The Real Meaning of the Spacetime-Interval

The spacetime interval is measured in light-meters. One light-meter means the time it takes the light to go one meter, i.e. $3\cdot 10^{-9}$seconds. One can rewrite the spacetime interval as: $\Delta s^{2}=c^{2}(\Delta t)^{2}-[(\Delta x)^{2}+(\Delta y)^{2}+(\Delta z)^{2}]$. There are three possibilities: a)$\Delta s^{2}=$0 which means that the Euclidean distance $L_{1}L_{2}$ between locations $L_{1}$ and $L_{2}$ is travelled by light in exactly the elapsed time $\Delta t$. The events of coordinates (x, y, z, t) in this case form the so-called light cone. b)$\Delta s^{2}>0$ which means that light travels an Euclidean distance greater than $L_{1}L_{2}$ in the elapsed time $\Delta t$. The below quantity in meters: $\Delta s=\sqrt {c^{2}(\Delta t)^{2}-[(\Delta x)^{2}+(\Delta y)^{2}+(\Delta z)^{2}} ]$ means that light travels further than $L_{2}$ in the prolongation of the straight line $L_{1}L_{2}$ within the elapsed time $\Delta t$. The events in this second case form the time-like region. c)$\Delta s^{2}<0$ which means that light travels less on the straight line $L_{1}L_{2}$. The below quantity, in meters: -$\Delta s=\sqrt {-c^{2}(\Delta t)^{2}+[(\Delta x)^{2}+(\Delta y)^{2}+(\Delta z)^{2}} ]$ means how much Euclidean distance is missing to the travelling light on straight line $L_{1}L_{2},$ starting from $L_{1}$ in order to reach $L_{2}$. The events in this third case form the space-like region.
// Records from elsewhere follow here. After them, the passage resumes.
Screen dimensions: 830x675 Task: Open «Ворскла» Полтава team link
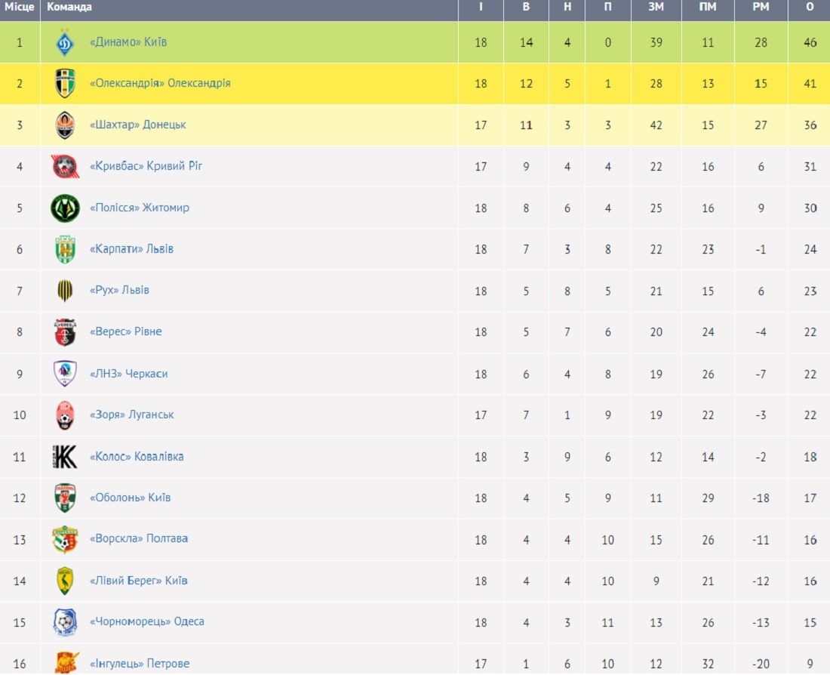tap(139, 538)
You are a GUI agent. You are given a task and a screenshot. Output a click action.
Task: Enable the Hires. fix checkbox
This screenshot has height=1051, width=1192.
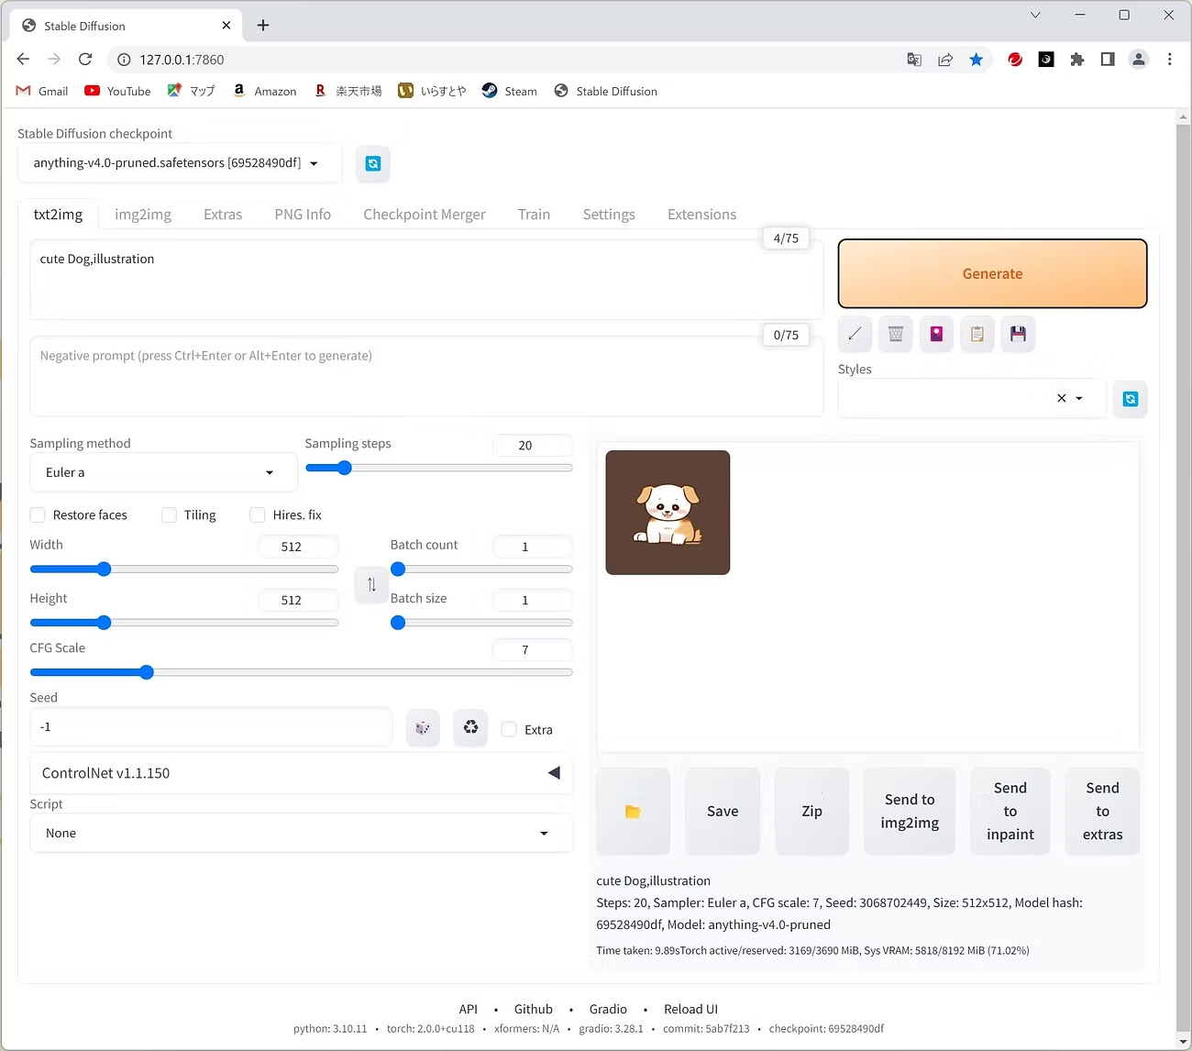tap(258, 515)

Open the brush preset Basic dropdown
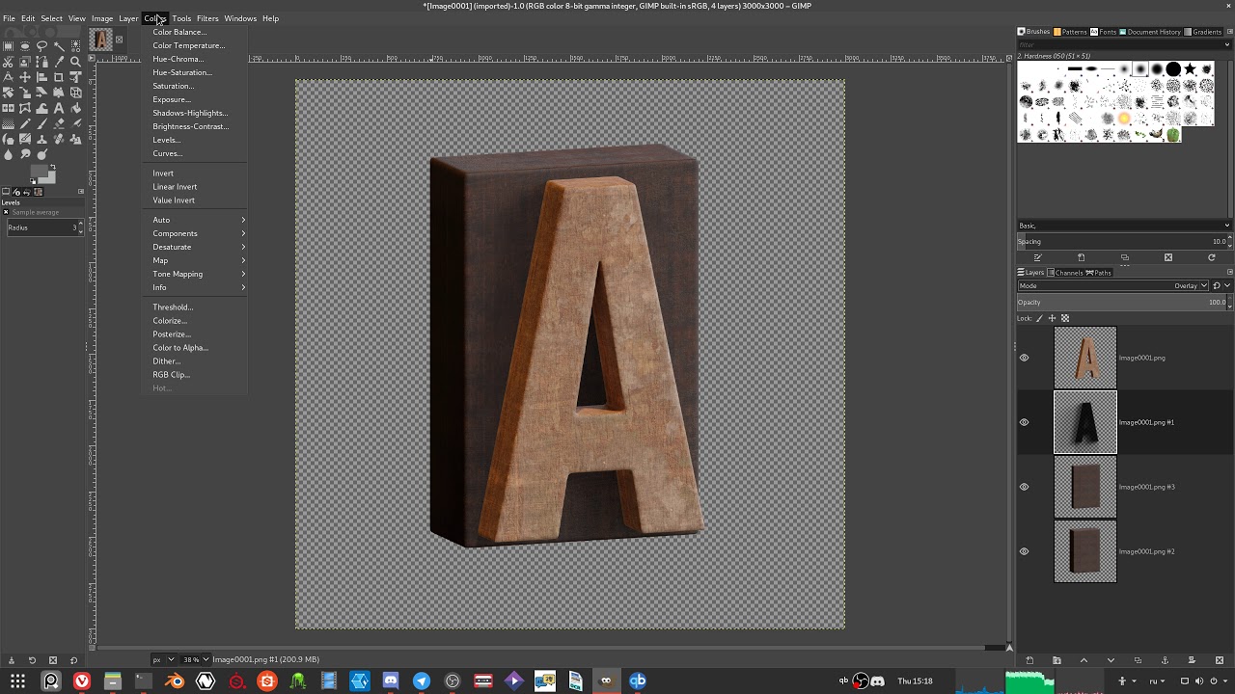pyautogui.click(x=1124, y=226)
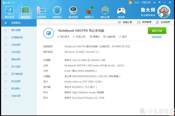Screen dimensions: 175x116
Task: Open the 驱动检测 driver detection icon
Action: (73, 12)
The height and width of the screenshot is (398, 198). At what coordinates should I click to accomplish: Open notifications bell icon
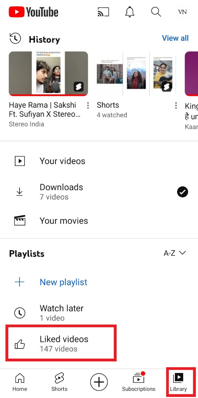[x=130, y=12]
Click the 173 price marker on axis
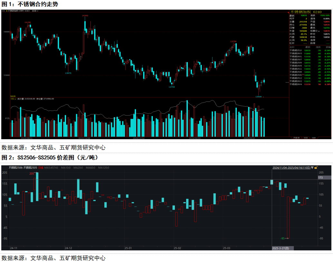This screenshot has height=262, width=333. [x=320, y=178]
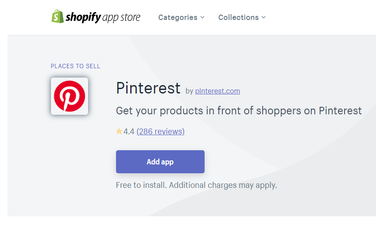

We consider a diagram with the location represented by a horizontal axis $(L)$ on \textit{[0, }$\infty ),$ the time represented by a vertical axis $(t)$ on \textit{[0, }$\infty ),$ perpendicular on $(L),$ and the spacetime distance represented by an axis ($\Delta s)$ perpendicular on the plane of the previous two axes. Axis ($\Delta s)$ from \textit{[0, }$\infty )$ is extended down as $(-\Delta s)$ on \textit{[0, }$\infty ).$